こんな学校があるよ

名取弘文著


ポプラ社 1997


           
         
         
         
         
         
         
         
    
 ユニークな教育実践で知られる名取先生の教室風景が、まるでユーモア小説のようなおもしろさで展開する。 
 「これ、本当の学校の話?」と、読者の子どもたちは半信半疑の気分で読み続けることになるのではあるまいか。 
 まず、トビラのカラー写真がいい。色とりどりの帽子、ビニールの浮輪を使っている子もいるし、水鉄砲やシュノーケルで遊んでいる子もいる。 
 キャプションはこうだ。

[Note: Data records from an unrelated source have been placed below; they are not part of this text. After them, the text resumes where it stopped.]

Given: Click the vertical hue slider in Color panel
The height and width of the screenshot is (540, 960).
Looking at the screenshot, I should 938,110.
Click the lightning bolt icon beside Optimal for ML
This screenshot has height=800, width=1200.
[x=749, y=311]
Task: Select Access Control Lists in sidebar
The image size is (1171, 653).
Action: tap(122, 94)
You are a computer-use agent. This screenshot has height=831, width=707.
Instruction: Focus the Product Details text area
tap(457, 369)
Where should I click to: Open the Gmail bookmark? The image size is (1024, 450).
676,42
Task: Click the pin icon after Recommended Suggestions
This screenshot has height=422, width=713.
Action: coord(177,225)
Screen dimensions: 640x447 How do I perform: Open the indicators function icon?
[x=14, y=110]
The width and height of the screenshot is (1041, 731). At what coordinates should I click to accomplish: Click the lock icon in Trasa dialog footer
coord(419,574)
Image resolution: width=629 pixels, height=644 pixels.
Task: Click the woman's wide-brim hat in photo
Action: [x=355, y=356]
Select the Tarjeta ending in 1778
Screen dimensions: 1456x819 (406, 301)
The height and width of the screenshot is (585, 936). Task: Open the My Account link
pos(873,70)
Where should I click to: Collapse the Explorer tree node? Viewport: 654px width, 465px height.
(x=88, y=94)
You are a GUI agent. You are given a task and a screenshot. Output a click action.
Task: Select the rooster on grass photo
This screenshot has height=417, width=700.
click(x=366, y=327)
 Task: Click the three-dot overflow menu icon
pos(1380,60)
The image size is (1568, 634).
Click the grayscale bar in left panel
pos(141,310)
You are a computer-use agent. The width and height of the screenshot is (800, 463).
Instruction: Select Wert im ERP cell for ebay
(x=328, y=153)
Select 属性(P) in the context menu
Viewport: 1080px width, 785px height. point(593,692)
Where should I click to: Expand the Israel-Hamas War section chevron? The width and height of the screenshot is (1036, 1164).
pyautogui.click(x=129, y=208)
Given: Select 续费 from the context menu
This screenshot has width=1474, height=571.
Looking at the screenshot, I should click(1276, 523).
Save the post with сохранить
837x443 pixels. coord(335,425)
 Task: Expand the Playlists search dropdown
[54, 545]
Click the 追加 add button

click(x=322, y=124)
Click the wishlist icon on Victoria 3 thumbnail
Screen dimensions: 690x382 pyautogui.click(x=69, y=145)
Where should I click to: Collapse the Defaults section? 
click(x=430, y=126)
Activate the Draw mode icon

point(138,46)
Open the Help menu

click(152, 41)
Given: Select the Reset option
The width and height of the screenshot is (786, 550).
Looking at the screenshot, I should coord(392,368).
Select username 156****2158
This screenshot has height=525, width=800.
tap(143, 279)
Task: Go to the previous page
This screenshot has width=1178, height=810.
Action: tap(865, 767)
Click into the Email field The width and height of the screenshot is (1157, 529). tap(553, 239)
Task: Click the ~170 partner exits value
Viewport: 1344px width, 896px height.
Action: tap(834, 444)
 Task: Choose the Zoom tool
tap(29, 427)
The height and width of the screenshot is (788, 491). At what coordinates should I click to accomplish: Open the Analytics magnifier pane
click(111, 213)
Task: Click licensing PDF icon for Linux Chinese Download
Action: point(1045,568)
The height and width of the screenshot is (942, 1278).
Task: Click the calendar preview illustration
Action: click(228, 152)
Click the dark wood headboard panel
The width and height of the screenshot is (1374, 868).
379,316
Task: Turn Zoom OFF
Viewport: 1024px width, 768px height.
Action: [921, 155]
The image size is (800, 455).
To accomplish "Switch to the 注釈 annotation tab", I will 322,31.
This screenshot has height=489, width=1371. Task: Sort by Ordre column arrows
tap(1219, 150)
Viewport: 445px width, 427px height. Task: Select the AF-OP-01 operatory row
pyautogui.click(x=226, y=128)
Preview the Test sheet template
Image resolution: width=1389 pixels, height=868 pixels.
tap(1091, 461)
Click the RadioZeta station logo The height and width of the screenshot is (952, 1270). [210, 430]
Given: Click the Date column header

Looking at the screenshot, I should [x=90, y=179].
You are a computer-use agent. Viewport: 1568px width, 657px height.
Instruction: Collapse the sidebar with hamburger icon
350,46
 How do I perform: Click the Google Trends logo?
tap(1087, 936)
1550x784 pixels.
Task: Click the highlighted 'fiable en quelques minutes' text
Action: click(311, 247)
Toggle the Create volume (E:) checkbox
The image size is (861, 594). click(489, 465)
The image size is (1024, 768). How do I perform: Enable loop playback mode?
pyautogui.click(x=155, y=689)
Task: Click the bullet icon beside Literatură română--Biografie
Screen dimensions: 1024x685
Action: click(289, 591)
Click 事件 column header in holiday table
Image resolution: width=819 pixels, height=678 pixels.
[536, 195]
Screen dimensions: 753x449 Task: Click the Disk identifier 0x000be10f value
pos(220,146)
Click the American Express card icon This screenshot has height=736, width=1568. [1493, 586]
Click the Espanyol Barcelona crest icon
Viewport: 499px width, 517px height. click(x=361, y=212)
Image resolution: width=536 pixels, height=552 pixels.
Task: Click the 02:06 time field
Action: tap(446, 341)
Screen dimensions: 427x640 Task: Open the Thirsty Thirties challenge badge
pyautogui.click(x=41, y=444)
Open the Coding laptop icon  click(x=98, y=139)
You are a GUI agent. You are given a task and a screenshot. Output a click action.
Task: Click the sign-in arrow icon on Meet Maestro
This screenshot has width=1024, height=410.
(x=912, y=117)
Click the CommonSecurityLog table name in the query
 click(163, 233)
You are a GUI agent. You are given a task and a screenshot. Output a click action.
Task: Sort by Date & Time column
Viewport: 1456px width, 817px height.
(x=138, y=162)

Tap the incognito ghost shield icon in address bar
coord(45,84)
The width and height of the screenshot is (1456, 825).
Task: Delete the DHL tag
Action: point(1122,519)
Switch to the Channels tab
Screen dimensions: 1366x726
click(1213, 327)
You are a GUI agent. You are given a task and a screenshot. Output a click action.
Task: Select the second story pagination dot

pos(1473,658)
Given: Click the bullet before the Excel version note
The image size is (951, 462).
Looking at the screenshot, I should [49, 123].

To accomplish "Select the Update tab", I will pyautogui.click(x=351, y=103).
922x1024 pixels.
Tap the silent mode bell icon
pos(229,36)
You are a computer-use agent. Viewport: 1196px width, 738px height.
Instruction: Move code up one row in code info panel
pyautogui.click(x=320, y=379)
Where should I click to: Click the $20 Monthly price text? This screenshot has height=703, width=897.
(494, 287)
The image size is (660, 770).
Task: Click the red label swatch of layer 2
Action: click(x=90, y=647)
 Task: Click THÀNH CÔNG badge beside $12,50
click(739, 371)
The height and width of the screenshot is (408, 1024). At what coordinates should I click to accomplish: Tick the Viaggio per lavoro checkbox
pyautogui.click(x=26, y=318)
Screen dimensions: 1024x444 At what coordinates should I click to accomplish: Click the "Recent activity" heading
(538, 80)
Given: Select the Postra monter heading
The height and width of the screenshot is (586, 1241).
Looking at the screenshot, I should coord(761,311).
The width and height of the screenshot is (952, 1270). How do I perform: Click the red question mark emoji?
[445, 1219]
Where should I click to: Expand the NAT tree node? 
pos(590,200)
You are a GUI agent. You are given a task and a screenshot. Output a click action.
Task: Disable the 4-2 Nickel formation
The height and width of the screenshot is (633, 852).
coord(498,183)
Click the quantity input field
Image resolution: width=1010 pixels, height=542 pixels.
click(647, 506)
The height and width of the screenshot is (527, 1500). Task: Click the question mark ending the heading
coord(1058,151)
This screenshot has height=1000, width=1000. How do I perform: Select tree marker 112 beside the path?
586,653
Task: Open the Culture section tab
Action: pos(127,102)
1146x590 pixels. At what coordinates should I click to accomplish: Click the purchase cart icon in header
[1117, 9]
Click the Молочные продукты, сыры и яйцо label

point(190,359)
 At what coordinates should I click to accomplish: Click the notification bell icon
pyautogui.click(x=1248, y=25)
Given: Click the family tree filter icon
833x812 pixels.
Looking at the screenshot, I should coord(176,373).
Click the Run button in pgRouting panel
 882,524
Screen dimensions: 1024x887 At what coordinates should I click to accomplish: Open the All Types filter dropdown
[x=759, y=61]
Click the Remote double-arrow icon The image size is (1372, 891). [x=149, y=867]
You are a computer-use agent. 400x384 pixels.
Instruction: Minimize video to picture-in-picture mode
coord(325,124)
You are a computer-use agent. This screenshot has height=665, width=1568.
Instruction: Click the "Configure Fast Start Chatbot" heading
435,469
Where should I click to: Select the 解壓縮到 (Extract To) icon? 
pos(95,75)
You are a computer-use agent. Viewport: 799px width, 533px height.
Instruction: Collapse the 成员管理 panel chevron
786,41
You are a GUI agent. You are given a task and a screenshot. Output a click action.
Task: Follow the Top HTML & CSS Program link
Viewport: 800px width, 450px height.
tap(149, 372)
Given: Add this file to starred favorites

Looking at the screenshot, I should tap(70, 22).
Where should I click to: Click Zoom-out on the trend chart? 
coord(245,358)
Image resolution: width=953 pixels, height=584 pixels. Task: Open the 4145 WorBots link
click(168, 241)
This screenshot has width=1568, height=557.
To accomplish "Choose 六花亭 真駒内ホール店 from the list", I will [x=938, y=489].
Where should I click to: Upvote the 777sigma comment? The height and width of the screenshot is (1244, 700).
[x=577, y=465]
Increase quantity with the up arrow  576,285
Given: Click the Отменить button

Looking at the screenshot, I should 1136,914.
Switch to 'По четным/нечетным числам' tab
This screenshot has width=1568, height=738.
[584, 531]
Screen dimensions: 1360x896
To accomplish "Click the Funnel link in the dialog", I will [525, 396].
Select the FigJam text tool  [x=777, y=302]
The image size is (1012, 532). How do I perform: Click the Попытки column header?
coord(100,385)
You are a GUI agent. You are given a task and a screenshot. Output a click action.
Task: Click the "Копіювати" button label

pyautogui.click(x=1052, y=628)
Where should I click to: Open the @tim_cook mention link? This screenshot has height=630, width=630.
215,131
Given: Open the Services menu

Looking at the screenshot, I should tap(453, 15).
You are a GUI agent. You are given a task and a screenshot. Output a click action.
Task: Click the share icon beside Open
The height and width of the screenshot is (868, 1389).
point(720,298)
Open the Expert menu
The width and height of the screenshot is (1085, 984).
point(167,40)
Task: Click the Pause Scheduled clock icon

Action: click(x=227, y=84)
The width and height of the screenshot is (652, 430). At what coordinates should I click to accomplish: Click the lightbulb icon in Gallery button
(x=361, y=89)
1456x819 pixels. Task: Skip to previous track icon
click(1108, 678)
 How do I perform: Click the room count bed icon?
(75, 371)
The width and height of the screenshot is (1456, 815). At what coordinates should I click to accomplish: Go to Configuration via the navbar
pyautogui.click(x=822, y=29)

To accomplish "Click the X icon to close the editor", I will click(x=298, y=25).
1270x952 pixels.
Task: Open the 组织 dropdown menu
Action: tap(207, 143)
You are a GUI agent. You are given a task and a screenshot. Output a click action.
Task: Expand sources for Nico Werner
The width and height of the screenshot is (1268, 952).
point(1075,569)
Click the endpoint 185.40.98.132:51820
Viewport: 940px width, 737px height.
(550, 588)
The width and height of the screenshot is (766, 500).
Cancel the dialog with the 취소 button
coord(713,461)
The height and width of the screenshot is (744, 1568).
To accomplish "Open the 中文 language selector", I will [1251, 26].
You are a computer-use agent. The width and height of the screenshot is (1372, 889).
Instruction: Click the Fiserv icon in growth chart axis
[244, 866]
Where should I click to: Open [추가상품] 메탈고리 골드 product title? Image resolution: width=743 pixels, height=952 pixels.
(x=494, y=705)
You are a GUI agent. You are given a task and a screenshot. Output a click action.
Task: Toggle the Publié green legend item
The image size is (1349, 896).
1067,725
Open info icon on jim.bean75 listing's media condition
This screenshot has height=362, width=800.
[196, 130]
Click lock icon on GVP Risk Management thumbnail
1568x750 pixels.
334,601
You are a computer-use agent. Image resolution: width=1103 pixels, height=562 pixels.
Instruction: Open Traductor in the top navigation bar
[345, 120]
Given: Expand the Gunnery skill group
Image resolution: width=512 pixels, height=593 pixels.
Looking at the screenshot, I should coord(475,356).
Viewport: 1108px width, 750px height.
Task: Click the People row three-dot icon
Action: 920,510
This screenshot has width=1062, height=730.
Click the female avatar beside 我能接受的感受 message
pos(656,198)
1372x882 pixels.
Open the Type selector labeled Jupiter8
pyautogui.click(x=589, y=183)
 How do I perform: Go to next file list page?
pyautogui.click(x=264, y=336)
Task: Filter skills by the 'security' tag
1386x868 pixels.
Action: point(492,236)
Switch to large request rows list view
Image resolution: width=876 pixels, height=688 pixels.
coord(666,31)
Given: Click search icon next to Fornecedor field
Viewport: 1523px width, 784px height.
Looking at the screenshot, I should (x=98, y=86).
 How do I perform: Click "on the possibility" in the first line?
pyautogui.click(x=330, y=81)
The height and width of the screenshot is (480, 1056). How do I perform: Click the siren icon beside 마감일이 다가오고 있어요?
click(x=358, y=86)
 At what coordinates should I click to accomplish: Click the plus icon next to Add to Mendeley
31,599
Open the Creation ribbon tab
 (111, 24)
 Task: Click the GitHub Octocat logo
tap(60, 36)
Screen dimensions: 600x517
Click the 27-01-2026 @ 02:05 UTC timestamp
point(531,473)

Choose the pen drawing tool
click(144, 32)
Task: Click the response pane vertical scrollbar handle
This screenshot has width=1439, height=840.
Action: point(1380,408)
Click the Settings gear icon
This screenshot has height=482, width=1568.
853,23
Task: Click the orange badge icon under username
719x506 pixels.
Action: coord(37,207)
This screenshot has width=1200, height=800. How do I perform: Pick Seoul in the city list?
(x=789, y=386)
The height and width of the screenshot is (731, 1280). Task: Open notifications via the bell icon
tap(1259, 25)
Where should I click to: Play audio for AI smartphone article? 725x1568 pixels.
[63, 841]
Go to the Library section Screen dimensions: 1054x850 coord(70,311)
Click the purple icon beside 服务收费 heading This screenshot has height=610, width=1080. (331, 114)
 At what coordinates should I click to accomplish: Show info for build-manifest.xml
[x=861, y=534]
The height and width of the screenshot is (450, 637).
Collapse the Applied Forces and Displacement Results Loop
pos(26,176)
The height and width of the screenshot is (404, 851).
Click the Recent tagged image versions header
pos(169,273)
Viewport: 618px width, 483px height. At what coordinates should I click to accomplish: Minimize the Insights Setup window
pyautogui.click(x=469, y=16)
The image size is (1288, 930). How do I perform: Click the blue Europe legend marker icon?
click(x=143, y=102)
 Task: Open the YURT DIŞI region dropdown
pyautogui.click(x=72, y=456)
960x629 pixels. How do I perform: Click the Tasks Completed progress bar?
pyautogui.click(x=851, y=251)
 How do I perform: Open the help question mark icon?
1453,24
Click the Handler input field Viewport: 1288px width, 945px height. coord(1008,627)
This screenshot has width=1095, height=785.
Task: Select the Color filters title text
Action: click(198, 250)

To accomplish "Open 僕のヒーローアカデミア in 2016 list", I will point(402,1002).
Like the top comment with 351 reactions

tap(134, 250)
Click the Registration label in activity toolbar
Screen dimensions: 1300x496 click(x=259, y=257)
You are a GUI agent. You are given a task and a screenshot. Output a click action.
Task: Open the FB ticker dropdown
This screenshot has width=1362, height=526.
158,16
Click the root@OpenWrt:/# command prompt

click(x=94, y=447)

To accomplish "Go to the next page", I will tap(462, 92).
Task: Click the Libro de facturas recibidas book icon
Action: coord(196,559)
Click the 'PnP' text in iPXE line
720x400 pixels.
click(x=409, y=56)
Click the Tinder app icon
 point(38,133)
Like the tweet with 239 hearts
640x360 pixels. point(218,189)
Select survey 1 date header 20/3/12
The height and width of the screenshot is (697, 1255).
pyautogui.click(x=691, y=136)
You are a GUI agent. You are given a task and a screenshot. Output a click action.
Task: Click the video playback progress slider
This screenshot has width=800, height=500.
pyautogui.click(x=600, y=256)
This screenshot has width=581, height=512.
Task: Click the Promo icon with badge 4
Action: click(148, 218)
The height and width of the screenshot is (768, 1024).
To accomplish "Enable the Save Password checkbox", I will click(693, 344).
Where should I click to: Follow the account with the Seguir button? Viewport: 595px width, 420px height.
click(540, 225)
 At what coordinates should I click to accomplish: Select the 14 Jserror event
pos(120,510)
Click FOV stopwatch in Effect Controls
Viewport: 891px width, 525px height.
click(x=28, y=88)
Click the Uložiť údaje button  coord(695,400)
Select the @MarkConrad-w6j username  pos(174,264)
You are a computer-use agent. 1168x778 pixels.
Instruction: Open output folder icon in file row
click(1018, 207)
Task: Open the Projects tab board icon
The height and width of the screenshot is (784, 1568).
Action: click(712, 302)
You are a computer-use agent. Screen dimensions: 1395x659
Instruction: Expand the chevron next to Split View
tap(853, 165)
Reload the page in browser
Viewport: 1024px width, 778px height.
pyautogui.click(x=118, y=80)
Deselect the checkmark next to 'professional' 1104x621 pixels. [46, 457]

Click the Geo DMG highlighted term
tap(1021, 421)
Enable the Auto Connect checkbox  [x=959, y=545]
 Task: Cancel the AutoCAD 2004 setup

「遊園地のプール? ちがうよ、学校の水泳の授業だよ」  ザリガニをつりに行ったり、木の実拾いをしたり、名取学級は学校の外に出るのが好きだ。 
 拾った木の実は、算数の勉強にも使うけれど、最後には皮をむいて、フライパンで焼いて食べてしまう。 
 教室には、お母さんたちがやってきて紙芝居をしてくれたり、アイヌの人たちが踊りを踊ってくれたり、いろんな人がきて、いっしょに勉強してくれる。 
 「スーホの白い馬」という物語を勉強したときは、なんとモンゴルの弦楽器といわれる馬頭琴の演奏まで聞いたのである。 
 証拠の写真がある。これは本当のことだ。一九九五年度のある小学校の二年一組の一年間の「教育実践記録」なのだ。